■ **EXCERPTED DATA**
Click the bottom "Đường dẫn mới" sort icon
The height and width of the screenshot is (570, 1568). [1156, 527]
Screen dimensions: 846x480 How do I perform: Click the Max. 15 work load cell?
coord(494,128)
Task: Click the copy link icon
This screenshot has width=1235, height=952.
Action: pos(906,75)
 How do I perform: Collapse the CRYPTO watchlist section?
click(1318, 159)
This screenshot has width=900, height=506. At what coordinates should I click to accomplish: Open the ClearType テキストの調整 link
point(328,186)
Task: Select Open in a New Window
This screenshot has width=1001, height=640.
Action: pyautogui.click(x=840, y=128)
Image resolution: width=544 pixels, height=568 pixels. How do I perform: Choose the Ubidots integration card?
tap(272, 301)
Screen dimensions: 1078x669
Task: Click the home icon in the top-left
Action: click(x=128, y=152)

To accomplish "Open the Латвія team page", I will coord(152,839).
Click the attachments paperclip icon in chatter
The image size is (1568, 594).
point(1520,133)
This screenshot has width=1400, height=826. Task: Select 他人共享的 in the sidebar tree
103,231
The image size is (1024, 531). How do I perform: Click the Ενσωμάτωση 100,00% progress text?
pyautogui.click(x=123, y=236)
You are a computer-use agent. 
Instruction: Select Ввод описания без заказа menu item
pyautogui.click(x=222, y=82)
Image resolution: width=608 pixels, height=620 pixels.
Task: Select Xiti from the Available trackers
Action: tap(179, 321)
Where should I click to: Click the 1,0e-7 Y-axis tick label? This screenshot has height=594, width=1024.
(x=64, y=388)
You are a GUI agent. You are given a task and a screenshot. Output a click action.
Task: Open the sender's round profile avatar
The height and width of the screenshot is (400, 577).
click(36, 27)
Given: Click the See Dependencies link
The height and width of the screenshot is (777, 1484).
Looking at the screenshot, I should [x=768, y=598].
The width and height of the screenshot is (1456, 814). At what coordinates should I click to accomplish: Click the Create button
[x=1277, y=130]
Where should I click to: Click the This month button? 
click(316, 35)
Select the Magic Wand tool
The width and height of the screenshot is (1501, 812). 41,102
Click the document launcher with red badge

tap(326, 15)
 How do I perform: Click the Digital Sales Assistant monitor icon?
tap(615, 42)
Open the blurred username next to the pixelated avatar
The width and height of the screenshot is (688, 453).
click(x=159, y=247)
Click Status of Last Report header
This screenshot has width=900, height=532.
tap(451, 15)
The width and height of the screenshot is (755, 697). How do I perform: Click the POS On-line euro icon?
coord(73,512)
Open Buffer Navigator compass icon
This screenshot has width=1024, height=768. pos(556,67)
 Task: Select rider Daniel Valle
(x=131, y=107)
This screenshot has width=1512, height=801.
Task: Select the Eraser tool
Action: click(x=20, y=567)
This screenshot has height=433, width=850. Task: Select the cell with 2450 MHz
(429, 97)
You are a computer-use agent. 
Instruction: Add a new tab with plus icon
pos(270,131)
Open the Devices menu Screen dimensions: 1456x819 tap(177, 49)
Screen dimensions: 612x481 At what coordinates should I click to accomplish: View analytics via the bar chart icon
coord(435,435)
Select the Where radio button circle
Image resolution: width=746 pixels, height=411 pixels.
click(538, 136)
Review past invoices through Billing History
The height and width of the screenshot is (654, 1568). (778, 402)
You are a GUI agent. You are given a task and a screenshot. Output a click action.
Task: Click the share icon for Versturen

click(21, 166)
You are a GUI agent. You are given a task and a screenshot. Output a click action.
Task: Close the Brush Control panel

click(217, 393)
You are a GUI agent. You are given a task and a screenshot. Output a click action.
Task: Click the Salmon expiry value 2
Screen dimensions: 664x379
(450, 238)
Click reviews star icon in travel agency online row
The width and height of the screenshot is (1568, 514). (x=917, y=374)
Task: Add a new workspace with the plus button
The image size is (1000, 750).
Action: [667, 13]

■ **WHAT THE EXERCISE ASKS**
Reproduce the data exactly, omitting nothing.

■ **WRITTEN ANSWER**
Click the bottom "Đường dẫn mới" sort icon
The height and width of the screenshot is (570, 1568). [1156, 527]
Screen dimensions: 846x480 How do I perform: Click the Max. 15 work load cell?
coord(494,128)
Task: Click the copy link icon
This screenshot has width=1235, height=952.
Action: pos(906,75)
 How do I perform: Collapse the CRYPTO watchlist section?
click(1318, 159)
This screenshot has width=900, height=506. At what coordinates should I click to accomplish: Open the ClearType テキストの調整 link
point(328,186)
Task: Select Open in a New Window
This screenshot has width=1001, height=640.
Action: pyautogui.click(x=840, y=128)
Image resolution: width=544 pixels, height=568 pixels. How do I perform: Choose the Ubidots integration card?
tap(272, 301)
Screen dimensions: 1078x669
Task: Click the home icon in the top-left
Action: click(x=128, y=152)

To accomplish "Open the Латвія team page", I will coord(152,839).
Click the attachments paperclip icon in chatter
The image size is (1568, 594).
point(1520,133)
This screenshot has width=1400, height=826. Task: Select 他人共享的 in the sidebar tree
103,231
The image size is (1024, 531). How do I perform: Click the Ενσωμάτωση 100,00% progress text?
pyautogui.click(x=123, y=236)
You are a computer-use agent. 
Instruction: Select Ввод описания без заказа menu item
pyautogui.click(x=222, y=82)
Image resolution: width=608 pixels, height=620 pixels.
Task: Select Xiti from the Available trackers
Action: tap(179, 321)
Where should I click to: Click the 1,0e-7 Y-axis tick label? This screenshot has height=594, width=1024.
(x=64, y=388)
You are a GUI agent. You are given a task and a screenshot. Output a click action.
Task: Open the sender's round profile avatar
The height and width of the screenshot is (400, 577).
click(36, 27)
Given: Click the See Dependencies link
The height and width of the screenshot is (777, 1484).
Looking at the screenshot, I should [x=768, y=598].
The width and height of the screenshot is (1456, 814). At what coordinates should I click to accomplish: Click the Create button
[x=1277, y=130]
Where should I click to: Click the This month button? 
click(316, 35)
Select the Magic Wand tool
The width and height of the screenshot is (1501, 812). 41,102
Click the document launcher with red badge

tap(326, 15)
 How do I perform: Click the Digital Sales Assistant monitor icon?
tap(615, 42)
Open the blurred username next to the pixelated avatar
The width and height of the screenshot is (688, 453).
click(x=159, y=247)
Click Status of Last Report header
This screenshot has width=900, height=532.
tap(451, 15)
The width and height of the screenshot is (755, 697). How do I perform: Click the POS On-line euro icon?
coord(73,512)
Open Buffer Navigator compass icon
This screenshot has width=1024, height=768. pos(556,67)
 Task: Select rider Daniel Valle
(x=131, y=107)
This screenshot has width=1512, height=801.
Task: Select the Eraser tool
Action: click(x=20, y=567)
This screenshot has height=433, width=850. Task: Select the cell with 2450 MHz
(429, 97)
You are a computer-use agent. 
Instruction: Add a new tab with plus icon
pos(270,131)
Open the Devices menu Screen dimensions: 1456x819 tap(177, 49)
Screen dimensions: 612x481 At what coordinates should I click to accomplish: View analytics via the bar chart icon
coord(435,435)
Select the Where radio button circle
Image resolution: width=746 pixels, height=411 pixels.
click(538, 136)
Review past invoices through Billing History
The height and width of the screenshot is (654, 1568). (778, 402)
You are a GUI agent. You are given a task and a screenshot. Output a click action.
Task: Click the share icon for Versturen

click(21, 166)
You are a GUI agent. You are given a task and a screenshot. Output a click action.
Task: Close the Brush Control panel

click(217, 393)
You are a GUI agent. You are given a task and a screenshot. Output a click action.
Task: Click the Salmon expiry value 2
Screen dimensions: 664x379
(450, 238)
Click reviews star icon in travel agency online row
The width and height of the screenshot is (1568, 514). (x=917, y=374)
Task: Add a new workspace with the plus button
The image size is (1000, 750).
Action: [667, 13]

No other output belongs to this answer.